De ahí que surjan proyectos como el de la Univ. Minerva, cuya pedagogía sustituye las clases magistrales por una combinación de cursos con inmersión en estancias periódicas por varios países, aplicando criterios neurocientíficos al aprendizaje. O que florezcan en el mercado educativo, opciones sobre cientos de grados pensados para operar en el sector productivo, que ofrecen desde Google a la Univ. de San Jorge y tantas otras que se publicitan en la Web, garantizando, dicen, una cualificación especializada para atender la necesidad del talento que demanda un mundo cosmopolita y en ebullición. Y cuyo coste, comparado con el de una carrera superior, es ínfimo.

Se trata por tanto de asumir que estamos ante un desafío formidable al actual sistema universitario, para el que no bastará con ampliar diplomas porque en el mismo sólo tendrá futuro quien sea capaz de introducir cambios sustanciales en su organización y adaptación a los retos de una cultura tecnológica revolucionaria, imparable e incompatible con gran parte de las actuales titulaciones, nacidas en otro entorno y para otros órdenes sociales.
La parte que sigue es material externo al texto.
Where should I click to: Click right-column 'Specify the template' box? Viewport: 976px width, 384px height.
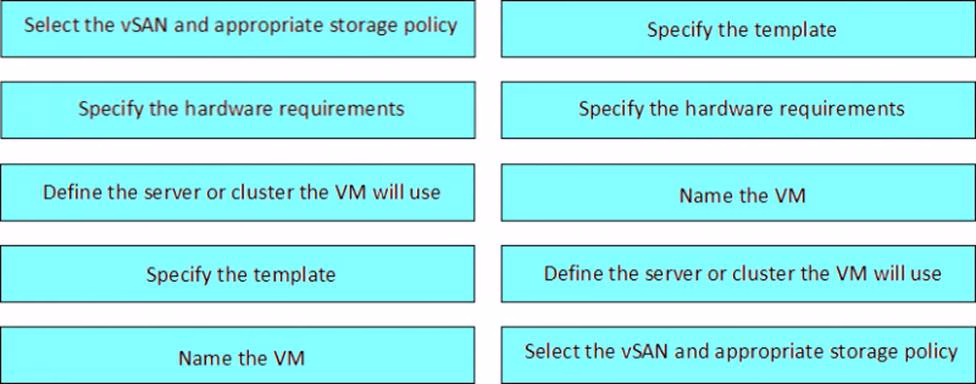coord(738,29)
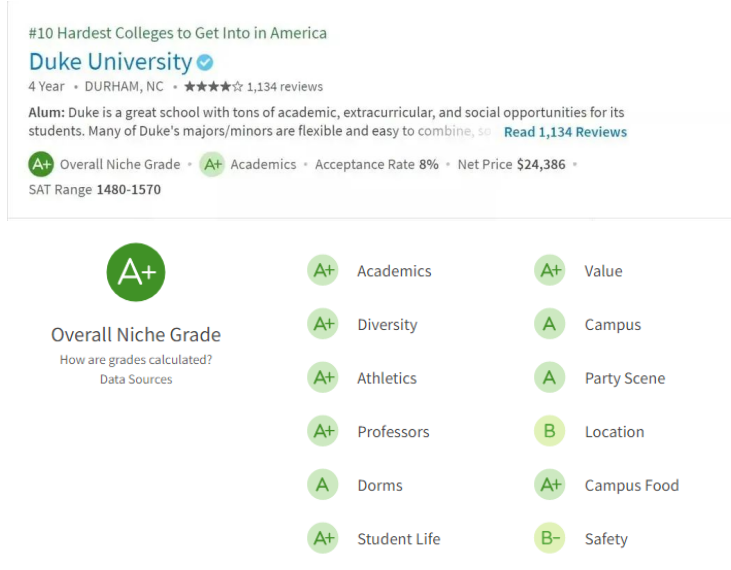This screenshot has width=731, height=570.
Task: Click the A grade icon beside Party Scene
Action: 549,378
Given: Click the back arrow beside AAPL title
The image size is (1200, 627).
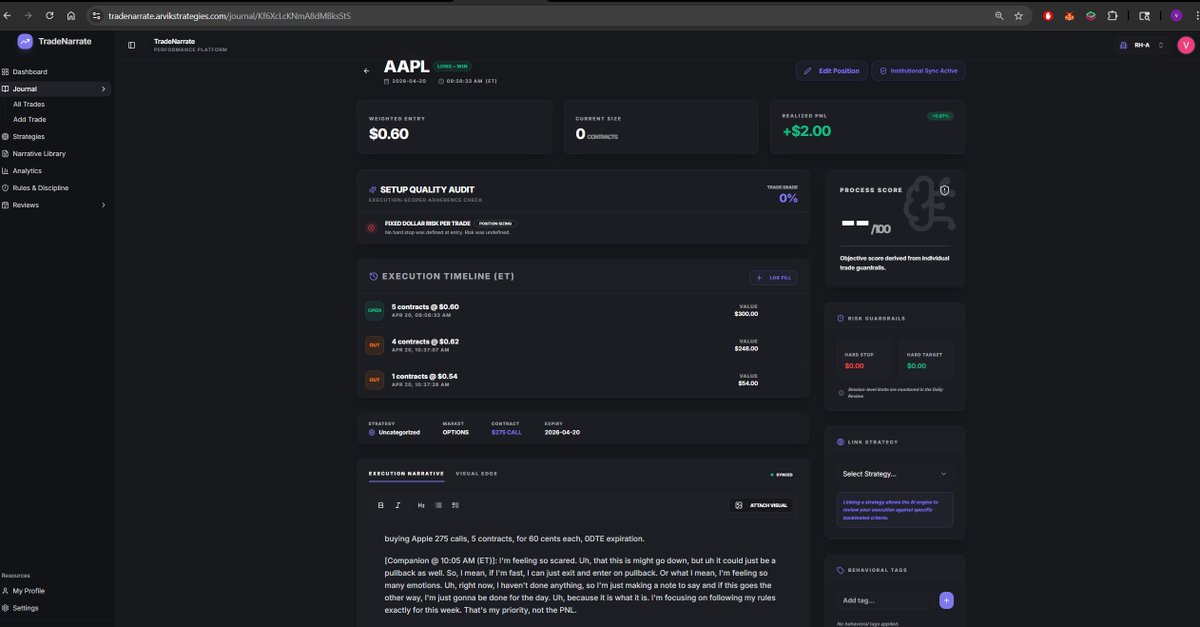Looking at the screenshot, I should click(x=366, y=70).
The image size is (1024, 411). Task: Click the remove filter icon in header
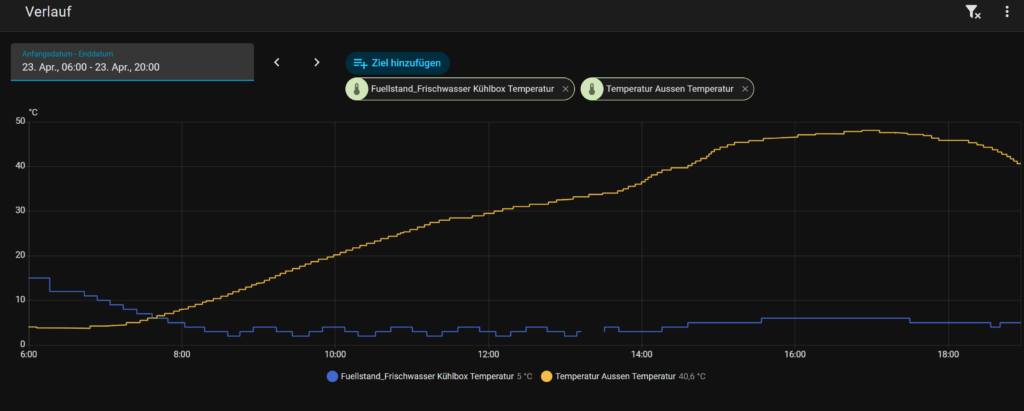(x=972, y=12)
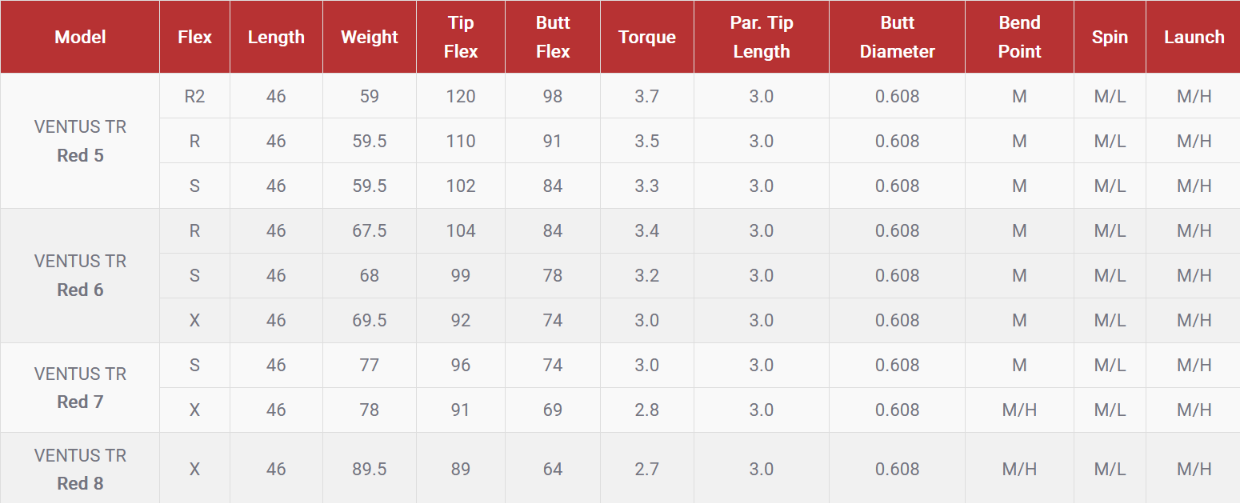Image resolution: width=1240 pixels, height=503 pixels.
Task: Select the 64 butt flex value
Action: pos(552,469)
Una metamorfosis universitaria inaplazable que avala aquel reproche del catedrático de Granada, Arias Aranda, alertando sobre el nivel decreciente de un alumnado que se siente disperso y que atiende más a su móvil y ordenador que al profesor, que acaba frustrado cuando, además, el sistema no lo apoya.

Un envite, en fin, que no se solventa con cuatro títulos más, sino con un debate a fondo que muchos añoramos.